• Required tasks:
1 – In the OCRmyPDF thread on image quality, what happens to 1bpp PNGs when a jbig2 encoder is available?
2 – Continue the OCRmyPDF thread on image quality from its last post onward.

• Passage:

+++++

Is your feature request related to a problem? Please describe. My use case is "scanning" documents with a smartphone camera, then archiving those "scans" as low-quality monochrome images. But OCR should be done beforehand on the high-quality images.

I describes this in more detail here: https://github.com/jbarlow83/OCRmyPDF/issues/443#issuecomment-618589203

Furthermore I see a discussion covering a similar topic here: #293

Describe the solution you'd like I want greater control of image quality for the images embedded into the PDF (after doing OCR). I can imagine those possible solutions (each point is a complete solution):

  • add a parameter that forces all images to be converted to 1 bpp images (low effort)
  • add a parameter allowing arbitrary shell commands to be passed that will be executed by OCRmyPDF on the images in the temporary folder, before OCRmyPDF handles them further (high effort, security implications?)
  • introduce multiple parameters that allow for more control of the things that go on in the optimization step (probably here) (medium effort?)

Additional context I'm currently evaluating how to achieve my goal with the least effort. I see two approaches:

  1. let OCRmyPDF do it's thing on high quality images/PDFs; post-process manually using pikepdf using a Python script that replaces the high quality images with low quality ones in the PDF (I have a working PoC, but it's not pretty)
  2. modify OCRmyPDF

I'm not sure about the second approach - where would be a good point to start? One approach could be:

  1. using PNG images in the input PDF file, then
  2. forcing pngquant to convert them to 1 bpp (here?)
  3. this could trigger PNG rewriting as G4 (here)

@jbarlow83 Does this sound right?

heinrich-ulbricht avatar Apr 24 '20 09:04 heinrich-ulbricht

I would go with modifying ocrmypdf, and:

  1. Always input JPG
  2. Replace pngquant.quantize with code that always converts the image to 1bpp (e.g. just use PIllow).
  3. You will actually want to install jbig2enc. JBIG2 outperforms G4 in size and is still widely supported. 1bpp PNGs will always be converted to JBIG2 when a jbig2 encoder is available. You might even want JBIG2 in lossy mode, provided the dangers of lossy mode are acceptable to you (see documentation and the "6-8" problem).

Instead of forcing PNG input, you could also uncomment the optimize.py:523 "try pngifying the jpegs" which as the name suggests, speculatively converts JPEGs to PNGs. I believe this had a few corner cases to be worked out and is too costly in performance in the typical case, but you could try that, especially if you are forcing everything to JBIG2 anyway.

jbarlow83 avatar Apr 24 '20 09:04 jbarlow83

I'm giving it a try and am having some success.

@jbarlow83 A question: This return doesn't look right since it leaves the function after handling only one image. Is this ok?

https://github.com/jbarlow83/OCRmyPDF/blob/58abb5785cf55d0cfddeee017e81ca4a8250a94c/src/ocrmypdf/optimize.py#L426

For me this leads to only one of multiple images being handled in a multi-page PDF, where each page contains one image. (Since the loop cannot finish.)

+++++

• Source excerpt:
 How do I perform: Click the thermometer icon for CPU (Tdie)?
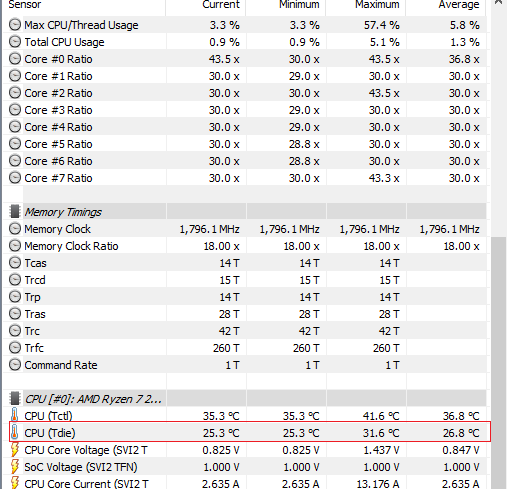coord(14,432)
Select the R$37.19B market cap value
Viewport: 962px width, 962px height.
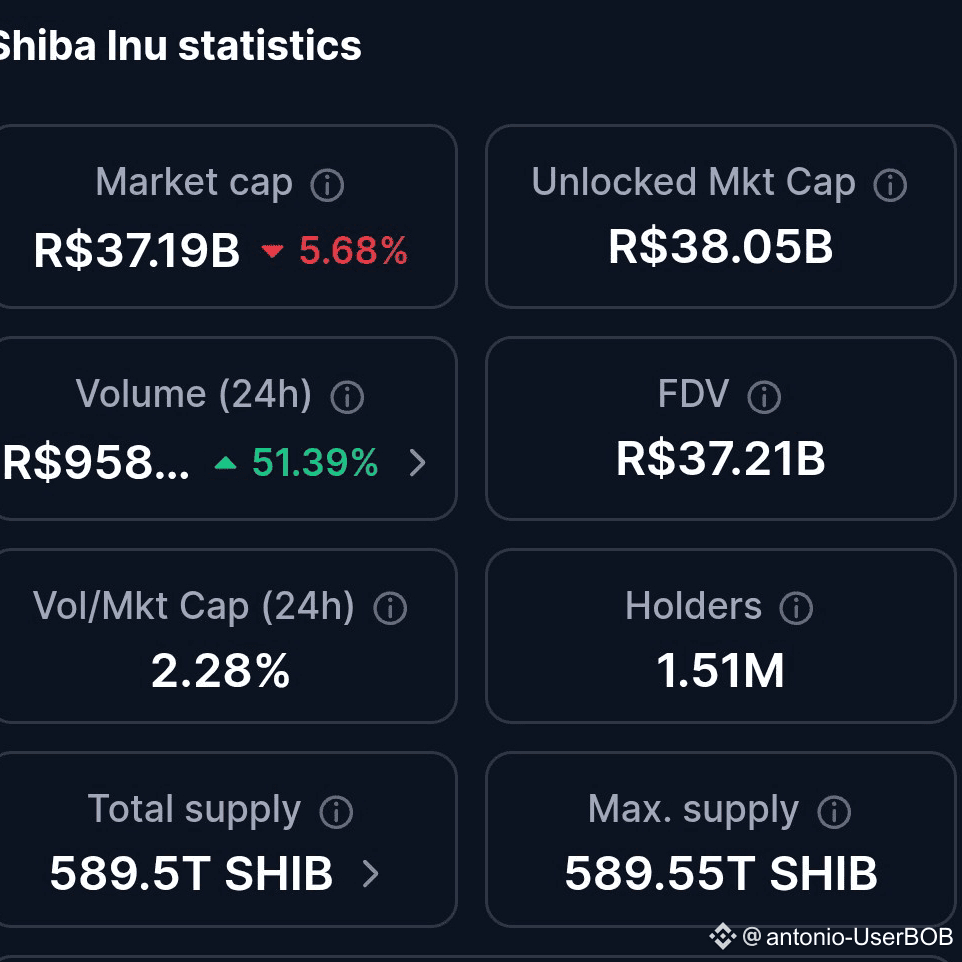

+++++

• Results in order:
1 – They are always converted to JBIG2.

2 –
And one (related?) curiosity: I managed to modify the conversion pipeline such that I now have multiple 1 bpp PNGs waiting in the temp folder to be handled. If there is only one such PNG the resulting PDF looks fine. If there are multiple such images the resulting PDF is distorted. Looking at the images in the temp folder I got:

  • my quality-reduced PNGs
  • the corresponding generated TIFs - each looking good

Then the code converts those TIFs to JBIG2 file(s) by invoking the jbig2 tool. This seems to be errorneous if there are multiple TIFs (leading to distortions in the final PDF). It works for one TIF though. So the question is: do you have a test in place checking that PDFs with multiple 1 bpp images can correctly be converted to the JBIG2 format? Or could this be a bug?

Note: I suspect that above mentioned return prevented multiple JBIG2 files from ever being inserted into the final PDF - since the loop always terminates after generating one TIF.

(But this might also be me not understanding how the final JBIG2 handling works. I might have broken something with my modifications.)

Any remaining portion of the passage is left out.